Lectures: WF 4:30-5:50pm, MSB 3106
CRN 70001
Instructor: Anne Schilling, MSB 3222, phone: 554-2326,
Office hours: after class or by appointment
Text: The course will not strictly follow a particular text. Some useful references include:
  • I.G. Macdonald, Symmetric Functions and Hall Polynomials, Oxford Mathematical Monographs, second edition, 1995.
  • I.G. Macdonald, Affine Hecke algebras and orthogonal polynomials, Cambridge University Press 157, 2003.
  • W. Fulton, Young Tableaux, London Mathematical Society, Student Texts 35, 1997.
  • A. Bjoerner, F. Brenti, Combinatorics of Coxeter groups, Springer, Graduate Texts in Mathematics, 2005.
  • J. Hong, S.-J. Kang, Introduction to quantum groups and crystal bases, Graduate Studies in Mathematics 42, AMS, 2002.
We will also use recent papers which I will announce or hand out in class.
Computing: During class, I will illustrate some results using the open source computer algebra system Sage. When you follow the link, you can try it out yourself using Sage Online Notebook, or you can make an account on the LaCIM server. You can also run Sage on by typing the command `sage` to launch a Sage session in the terminal.

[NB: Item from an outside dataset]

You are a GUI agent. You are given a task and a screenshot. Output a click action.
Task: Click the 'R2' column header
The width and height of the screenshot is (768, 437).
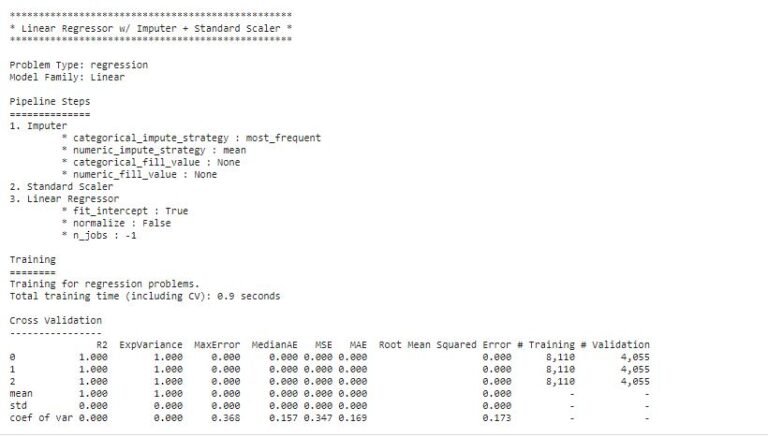pos(102,345)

Grading: Most of all, this class is intended to expose graduate students to this active research area! We will discuss many open research problems. Every registered student is required to present a paper in class (see list below for examples) and write a brief module on this paper on the MathWiki or as a latex file. It would be great if you can team up in groups of two. Also, each group should peer-review at least one other module on the MathWiki or latex file. Suitable topics will be discussed in class.

Course description

Macdonald polynomials form a two parameter basis for the ring of symmetric functions and have a very rich structure. For example, (nonsymmetric) Macdonald polynomials can be understood as eigenvectors of certain operators. In special limits they relate to Demazure characters. Recently, their structure has also been related to crystal bases, which originally came from the representation theory of quantum groups. This course will investigate these exciting new connections!